Many oil and gas reservoirs contain laminated and/or bioturbated facies. In such cases, conventional petrophysical analysis tends to underestimate reservoir properties resulting in pessimistic in-place volumes estimation and overlooked potential. The objective for incorporating the characterization of bioturbated and laminated facies is to build an anisotropic petrophysical spatial properties distribution describing the static model reservoir plumbing system and yielding practical reservoir simulations to improve production predictions, enhance sweep efficiency and maximize oil recovery.
The approach is based on characterization of heterolithic facies utilizing vertical resistivity (RV) and horizontal resistivity (RH) to provide heterolithic facies tagging, the calibrated macro-micro petrophysical properties, the correlation of RV/RH to KV/KH, the proportion of macroporosity-microporosity and burrow density as the inputs for static modeling. A high density permeametry and core Dual Energy Computed Tomography (DECT) Scan were used as reference to restore facies proportion and maintain reservoir heterogeneity as the impact on scaling factor in building static model.
This Seligi field example demonstrates that low-resistivity pay heterolithic facies remain untapped due to underestimated reservoir properties from a conventional petrophysical approach and illustrates complex flow pathways created by different sweep patterns under dynamic conditions.

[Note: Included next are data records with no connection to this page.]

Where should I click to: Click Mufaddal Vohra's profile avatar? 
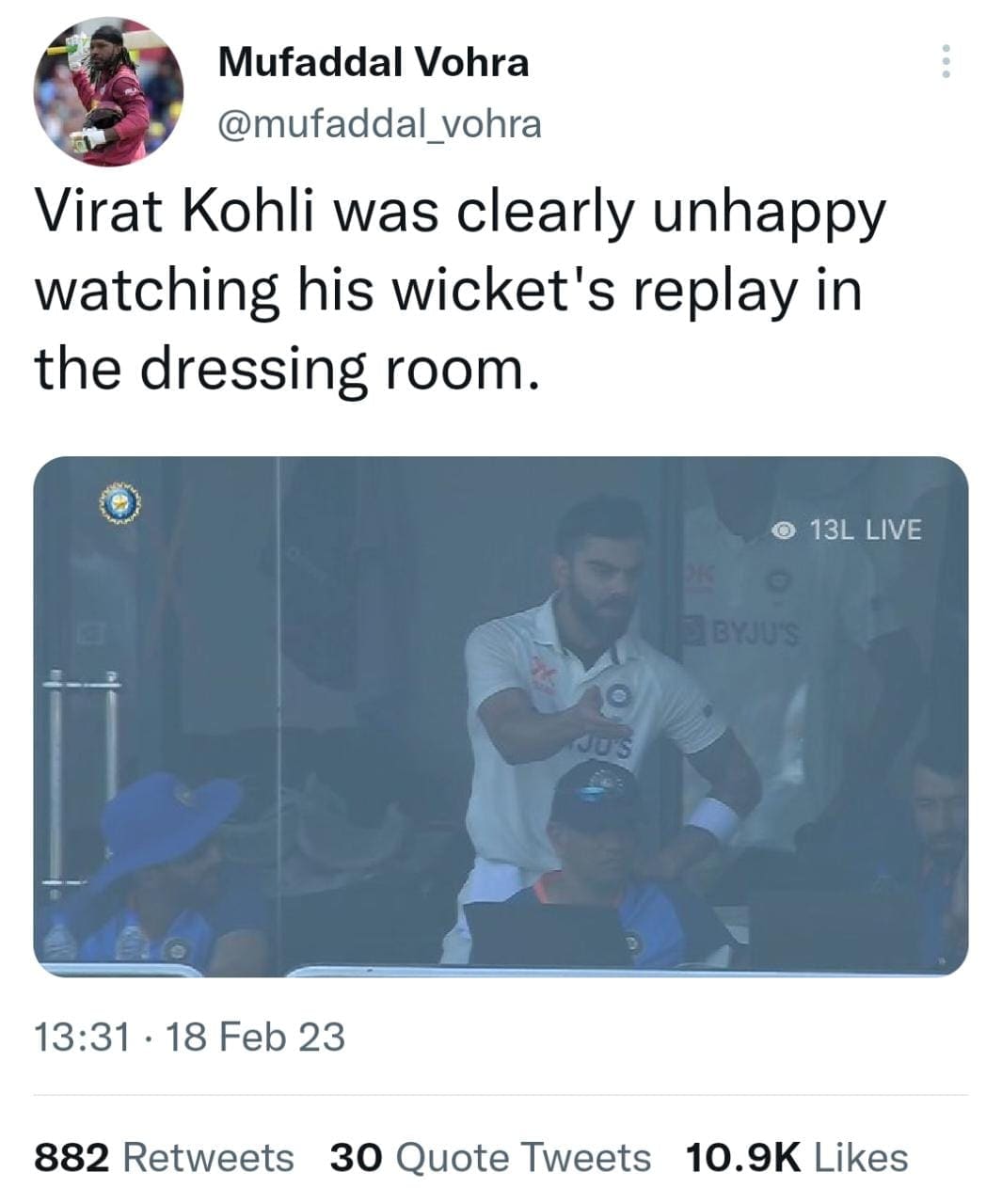[109, 93]
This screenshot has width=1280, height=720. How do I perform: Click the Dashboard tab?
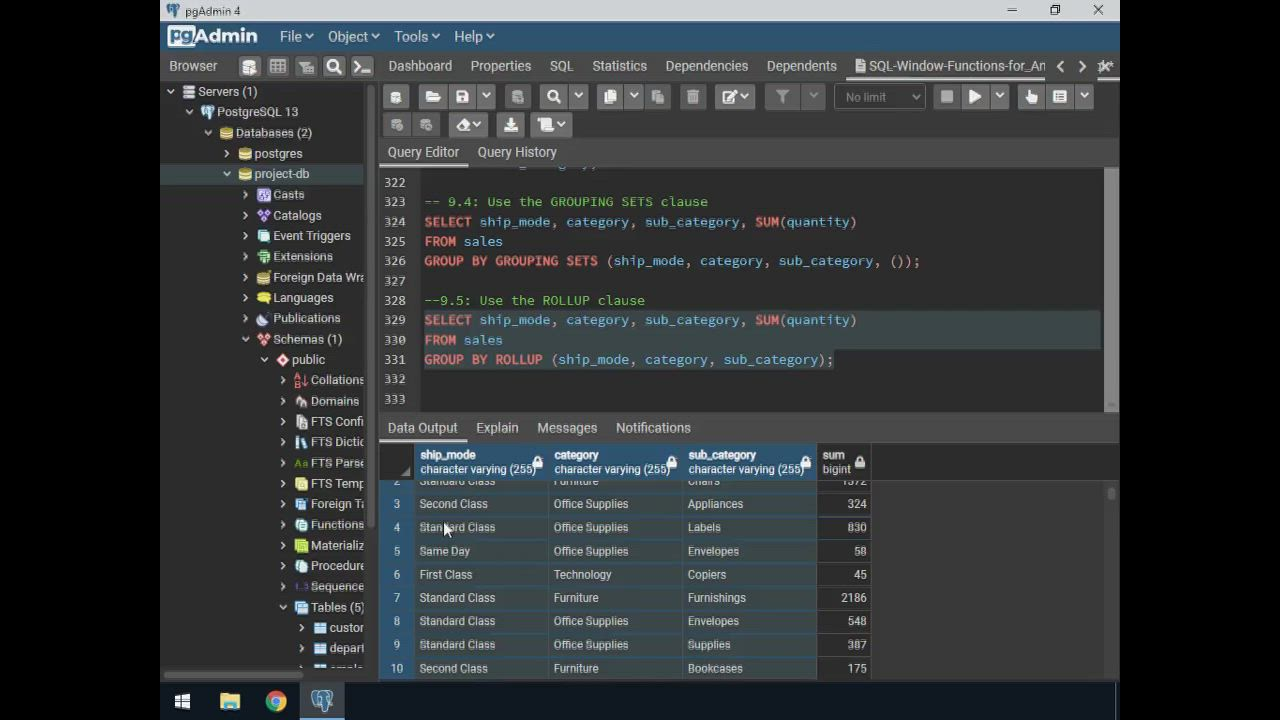pyautogui.click(x=420, y=66)
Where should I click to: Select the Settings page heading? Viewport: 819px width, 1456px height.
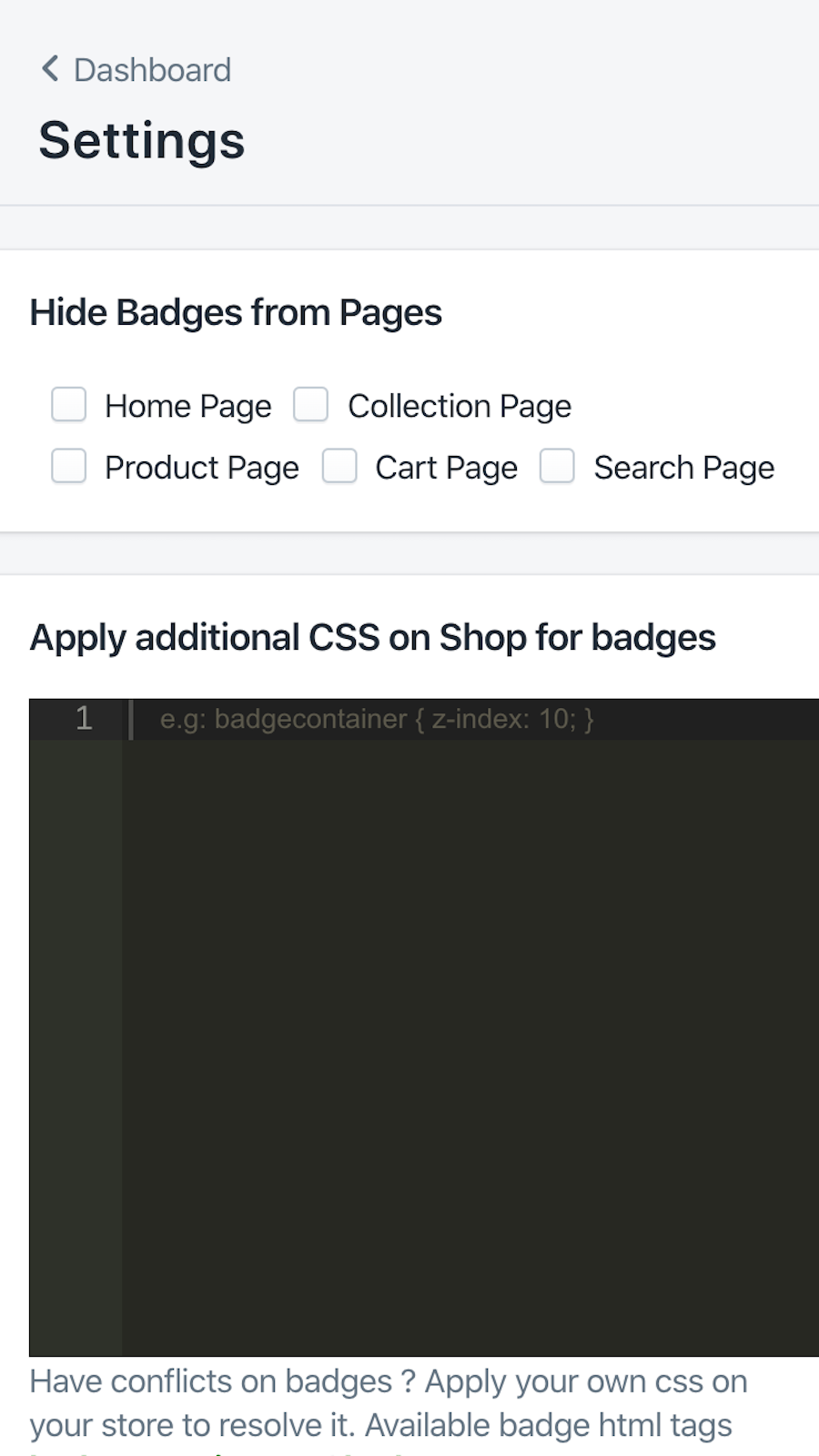tap(141, 138)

From a practical engineering perspective, the heterolithic facies collocate with development uncertainties associated with erratic patterns of flow pathway. Field development opportunities for targeting this type of facies and the challenge for efficient hydrocarbon depletion with more accurate prediction of the spatial configuration and connectivity of high performance are ongoing.

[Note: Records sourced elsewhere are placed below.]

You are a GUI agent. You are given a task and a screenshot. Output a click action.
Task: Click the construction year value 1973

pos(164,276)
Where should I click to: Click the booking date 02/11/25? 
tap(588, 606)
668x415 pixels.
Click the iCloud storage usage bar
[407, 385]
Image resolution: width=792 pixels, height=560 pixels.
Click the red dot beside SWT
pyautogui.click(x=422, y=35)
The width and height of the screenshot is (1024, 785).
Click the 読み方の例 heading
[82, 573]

As technology develops to understand reservoir complexity, more published documentations related to heterolithic facies characterization are becoming available in the industry; however, the idea of how to incorporate those characterization results into 3D numerical integration is still very limited. This paper provides an alternative solution for practical integration, both for static and dynamic simulation models, to support management decisions to optimize reserve recovery and maximize NPV.